Records from a pointing dataset -
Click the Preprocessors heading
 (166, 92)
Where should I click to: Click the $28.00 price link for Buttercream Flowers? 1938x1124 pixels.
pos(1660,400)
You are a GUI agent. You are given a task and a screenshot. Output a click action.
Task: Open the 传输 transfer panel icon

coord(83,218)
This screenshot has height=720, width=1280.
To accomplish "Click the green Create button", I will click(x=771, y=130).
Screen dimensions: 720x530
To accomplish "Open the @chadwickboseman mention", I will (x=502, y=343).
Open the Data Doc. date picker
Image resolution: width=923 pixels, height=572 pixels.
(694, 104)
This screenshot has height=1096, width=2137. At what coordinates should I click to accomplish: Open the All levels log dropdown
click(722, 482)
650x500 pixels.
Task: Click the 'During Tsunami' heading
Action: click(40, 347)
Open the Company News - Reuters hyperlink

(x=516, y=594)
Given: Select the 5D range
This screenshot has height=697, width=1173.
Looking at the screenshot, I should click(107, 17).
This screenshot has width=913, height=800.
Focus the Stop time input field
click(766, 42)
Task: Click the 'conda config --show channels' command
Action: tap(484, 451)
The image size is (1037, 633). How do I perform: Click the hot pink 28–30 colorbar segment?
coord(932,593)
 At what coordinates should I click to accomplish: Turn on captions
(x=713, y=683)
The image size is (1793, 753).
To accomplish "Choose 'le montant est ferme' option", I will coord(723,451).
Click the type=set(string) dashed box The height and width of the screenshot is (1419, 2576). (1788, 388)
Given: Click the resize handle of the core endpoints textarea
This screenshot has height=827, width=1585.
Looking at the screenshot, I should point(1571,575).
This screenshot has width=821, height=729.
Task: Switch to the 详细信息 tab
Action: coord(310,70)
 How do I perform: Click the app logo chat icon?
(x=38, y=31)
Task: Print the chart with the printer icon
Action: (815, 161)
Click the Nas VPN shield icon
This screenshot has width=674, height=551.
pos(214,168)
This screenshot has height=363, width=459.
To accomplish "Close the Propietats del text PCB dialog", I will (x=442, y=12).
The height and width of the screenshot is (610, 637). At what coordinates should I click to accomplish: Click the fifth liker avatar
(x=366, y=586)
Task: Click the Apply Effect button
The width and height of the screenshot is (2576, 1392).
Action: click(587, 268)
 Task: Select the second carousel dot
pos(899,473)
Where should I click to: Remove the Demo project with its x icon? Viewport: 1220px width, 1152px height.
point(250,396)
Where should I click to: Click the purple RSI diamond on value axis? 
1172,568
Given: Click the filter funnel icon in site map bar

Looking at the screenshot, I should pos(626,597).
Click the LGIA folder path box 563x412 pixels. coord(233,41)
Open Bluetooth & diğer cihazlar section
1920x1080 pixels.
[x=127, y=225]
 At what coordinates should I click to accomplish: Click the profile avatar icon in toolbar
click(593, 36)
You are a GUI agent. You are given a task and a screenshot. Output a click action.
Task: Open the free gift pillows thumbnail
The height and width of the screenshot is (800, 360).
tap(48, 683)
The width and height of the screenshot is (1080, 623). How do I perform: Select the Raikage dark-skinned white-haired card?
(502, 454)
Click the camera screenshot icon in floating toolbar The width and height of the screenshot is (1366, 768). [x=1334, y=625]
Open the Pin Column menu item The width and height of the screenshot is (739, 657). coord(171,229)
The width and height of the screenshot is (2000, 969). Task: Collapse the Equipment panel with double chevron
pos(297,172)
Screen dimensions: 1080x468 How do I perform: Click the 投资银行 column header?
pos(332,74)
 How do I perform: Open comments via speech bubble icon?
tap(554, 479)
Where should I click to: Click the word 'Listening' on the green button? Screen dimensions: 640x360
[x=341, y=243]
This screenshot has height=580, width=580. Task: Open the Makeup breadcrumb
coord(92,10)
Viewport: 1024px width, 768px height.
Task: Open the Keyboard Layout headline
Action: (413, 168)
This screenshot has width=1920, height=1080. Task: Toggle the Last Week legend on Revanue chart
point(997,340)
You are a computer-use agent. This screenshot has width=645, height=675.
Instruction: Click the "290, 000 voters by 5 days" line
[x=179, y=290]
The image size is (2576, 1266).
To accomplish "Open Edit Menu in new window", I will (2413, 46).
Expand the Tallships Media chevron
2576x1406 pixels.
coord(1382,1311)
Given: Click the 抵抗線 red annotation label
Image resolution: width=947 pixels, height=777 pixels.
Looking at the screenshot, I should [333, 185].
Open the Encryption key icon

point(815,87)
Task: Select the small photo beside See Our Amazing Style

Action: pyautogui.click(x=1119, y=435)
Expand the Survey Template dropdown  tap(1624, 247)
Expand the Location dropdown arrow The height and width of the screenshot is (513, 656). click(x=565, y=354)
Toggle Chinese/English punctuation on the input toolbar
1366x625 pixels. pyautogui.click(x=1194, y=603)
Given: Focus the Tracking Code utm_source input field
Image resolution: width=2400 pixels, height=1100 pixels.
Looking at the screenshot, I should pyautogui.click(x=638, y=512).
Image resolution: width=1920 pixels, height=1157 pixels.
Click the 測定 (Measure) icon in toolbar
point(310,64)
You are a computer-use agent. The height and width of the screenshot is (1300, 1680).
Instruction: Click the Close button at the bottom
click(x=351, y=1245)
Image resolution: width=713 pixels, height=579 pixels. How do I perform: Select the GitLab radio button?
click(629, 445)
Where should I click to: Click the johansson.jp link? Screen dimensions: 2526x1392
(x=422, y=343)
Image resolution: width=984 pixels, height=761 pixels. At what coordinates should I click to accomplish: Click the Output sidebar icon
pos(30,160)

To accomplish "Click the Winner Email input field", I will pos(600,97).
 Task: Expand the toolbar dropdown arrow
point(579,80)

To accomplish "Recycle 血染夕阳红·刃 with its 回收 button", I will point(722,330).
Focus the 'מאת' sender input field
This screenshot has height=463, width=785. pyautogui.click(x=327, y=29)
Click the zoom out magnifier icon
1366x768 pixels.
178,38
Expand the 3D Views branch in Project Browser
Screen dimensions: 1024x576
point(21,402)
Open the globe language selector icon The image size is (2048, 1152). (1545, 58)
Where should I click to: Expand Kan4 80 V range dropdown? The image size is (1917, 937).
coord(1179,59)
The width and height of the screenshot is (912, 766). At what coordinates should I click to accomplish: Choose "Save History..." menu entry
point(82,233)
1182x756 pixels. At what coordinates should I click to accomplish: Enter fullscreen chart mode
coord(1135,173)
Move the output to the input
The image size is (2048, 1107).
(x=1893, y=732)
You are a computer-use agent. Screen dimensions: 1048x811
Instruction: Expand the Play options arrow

To do -
Can you lay out all the items above as a numbered list, one line per number, with the blank lines dropped?

Full response -
1. Click the Preprocessors heading
2.  (166, 92)
3. Where should I click to: Click the $28.00 price link for Buttercream Flowers? 1938x1124 pixels.
4. pos(1660,400)
5. You are a GUI agent. You are given a task and a screenshot. Output a click action.
6. Task: Open the 传输 transfer panel icon
7. coord(83,218)
8. This screenshot has height=720, width=1280.
9. To accomplish "Click the green Create button", I will click(x=771, y=130).
10. Screen dimensions: 720x530
11. To accomplish "Open the @chadwickboseman mention", I will (x=502, y=343).
12. Open the Data Doc. date picker
13. Image resolution: width=923 pixels, height=572 pixels.
14. (694, 104)
15. This screenshot has height=1096, width=2137. At what coordinates should I click to accomplish: Open the All levels log dropdown
16. click(722, 482)
17. 650x500 pixels.
18. Task: Click the 'During Tsunami' heading
19. Action: click(40, 347)
20. Open the Company News - Reuters hyperlink
21. (x=516, y=594)
22. Given: Select the 5D range
23. This screenshot has height=697, width=1173.
24. Looking at the screenshot, I should click(107, 17).
25. This screenshot has width=913, height=800.
26. Focus the Stop time input field
27. click(766, 42)
28. Task: Click the 'conda config --show channels' command
29. Action: tap(484, 451)
30. The image size is (1037, 633). How do I perform: Click the hot pink 28–30 colorbar segment?
31. coord(932,593)
32.  At what coordinates should I click to accomplish: Turn on captions
33. (x=713, y=683)
34. The image size is (1793, 753).
35. To accomplish "Choose 'le montant est ferme' option", I will coord(723,451).
36. Click the type=set(string) dashed box The height and width of the screenshot is (1419, 2576). (1788, 388)
37. Given: Click the resize handle of the core endpoints textarea
38. This screenshot has height=827, width=1585.
39. Looking at the screenshot, I should point(1571,575).
40. This screenshot has width=821, height=729.
41. Task: Switch to the 详细信息 tab
42. Action: coord(310,70)
43.  How do I perform: Click the app logo chat icon?
44. (x=38, y=31)
45. Task: Print the chart with the printer icon
46. Action: (815, 161)
47. Click the Nas VPN shield icon
48. This screenshot has width=674, height=551.
49. pos(214,168)
50. This screenshot has height=363, width=459.
51. To accomplish "Close the Propietats del text PCB dialog", I will (x=442, y=12).
52. The height and width of the screenshot is (610, 637). At what coordinates should I click to accomplish: Click the fifth liker avatar
53. (x=366, y=586)
54. Task: Click the Apply Effect button
55. The width and height of the screenshot is (2576, 1392).
56. Action: click(587, 268)
57.  Task: Select the second carousel dot
58. pos(899,473)
59. Where should I click to: Remove the Demo project with its x icon? Viewport: 1220px width, 1152px height.
60. point(250,396)
61. Where should I click to: Click the purple RSI diamond on value axis? 
62. 1172,568
63. Given: Click the filter funnel icon in site map bar
64. Looking at the screenshot, I should pos(626,597).
65. Click the LGIA folder path box 563x412 pixels. coord(233,41)
66. Open Bluetooth & diğer cihazlar section
67. 1920x1080 pixels.
68. [x=127, y=225]
69.  At what coordinates should I click to accomplish: Click the profile avatar icon in toolbar
70. click(593, 36)
71. You are a GUI agent. You are given a task and a screenshot. Output a click action.
72. Task: Open the free gift pillows thumbnail
73. The height and width of the screenshot is (800, 360).
74. tap(48, 683)
75. The width and height of the screenshot is (1080, 623). How do I perform: Select the Raikage dark-skinned white-haired card?
76. (502, 454)
77. Click the camera screenshot icon in floating toolbar The width and height of the screenshot is (1366, 768). [x=1334, y=625]
78. Open the Pin Column menu item The width and height of the screenshot is (739, 657). coord(171,229)
79. The width and height of the screenshot is (2000, 969). Task: Collapse the Equipment panel with double chevron
80. pos(297,172)
81. Screen dimensions: 1080x468 How do I perform: Click the 投资银行 column header?
82. pos(332,74)
83.  How do I perform: Open comments via speech bubble icon?
84. tap(554, 479)
85. Where should I click to: Click the word 'Listening' on the green button? Screen dimensions: 640x360
86. [x=341, y=243]
87. This screenshot has height=580, width=580. Task: Open the Makeup breadcrumb
88. coord(92,10)
89. Viewport: 1024px width, 768px height.
90. Task: Open the Keyboard Layout headline
91. Action: (413, 168)
92. This screenshot has width=1920, height=1080. Task: Toggle the Last Week legend on Revanue chart
93. point(997,340)
94. You are a computer-use agent. This screenshot has width=645, height=675.
95. Instruction: Click the "290, 000 voters by 5 days" line
96. [x=179, y=290]
97. The image size is (2576, 1266).
98. To accomplish "Open Edit Menu in new window", I will (2413, 46).
99. Expand the Tallships Media chevron
100. 2576x1406 pixels.
101. coord(1382,1311)
102. Given: Click the 抵抗線 red annotation label
103. Image resolution: width=947 pixels, height=777 pixels.
104. Looking at the screenshot, I should [333, 185].
105. Open the Encryption key icon
106. point(815,87)
107. Task: Select the small photo beside See Our Amazing Style
108. Action: pyautogui.click(x=1119, y=435)
109. Expand the Survey Template dropdown  tap(1624, 247)
110. Expand the Location dropdown arrow The height and width of the screenshot is (513, 656). click(x=565, y=354)
111. Toggle Chinese/English punctuation on the input toolbar
112. 1366x625 pixels. pyautogui.click(x=1194, y=603)
113. Given: Focus the Tracking Code utm_source input field
114. Image resolution: width=2400 pixels, height=1100 pixels.
115. Looking at the screenshot, I should pyautogui.click(x=638, y=512).
116. Image resolution: width=1920 pixels, height=1157 pixels.
117. Click the 測定 (Measure) icon in toolbar
118. point(310,64)
119. You are a computer-use agent. The height and width of the screenshot is (1300, 1680).
120. Instruction: Click the Close button at the bottom
121. click(x=351, y=1245)
122. Image resolution: width=713 pixels, height=579 pixels. How do I perform: Select the GitLab radio button?
123. click(629, 445)
124. Where should I click to: Click the johansson.jp link? Screen dimensions: 2526x1392
125. (x=422, y=343)
126. Image resolution: width=984 pixels, height=761 pixels. At what coordinates should I click to accomplish: Click the Output sidebar icon
127. pos(30,160)
128. To accomplish "Click the Winner Email input field", I will pos(600,97).
129.  Task: Expand the toolbar dropdown arrow
130. point(579,80)
131. To accomplish "Recycle 血染夕阳红·刃 with its 回收 button", I will point(722,330).
132. Focus the 'מאת' sender input field
133. This screenshot has height=463, width=785. pyautogui.click(x=327, y=29)
134. Click the zoom out magnifier icon
135. 1366x768 pixels.
136. 178,38
137. Expand the 3D Views branch in Project Browser
138. Screen dimensions: 1024x576
139. point(21,402)
140. Open the globe language selector icon The image size is (2048, 1152). (1545, 58)
141. Where should I click to: Expand Kan4 80 V range dropdown? The image size is (1917, 937).
142. coord(1179,59)
143. The width and height of the screenshot is (912, 766). At what coordinates should I click to accomplish: Choose "Save History..." menu entry
144. point(82,233)
145. 1182x756 pixels. At what coordinates should I click to accomplish: Enter fullscreen chart mode
146. coord(1135,173)
147. Move the output to the input
148. The image size is (2048, 1107).
149. (x=1893, y=732)
150. You are a computer-use agent. Screen dimensions: 1048x811
151. Instruction: Expand the Play options arrow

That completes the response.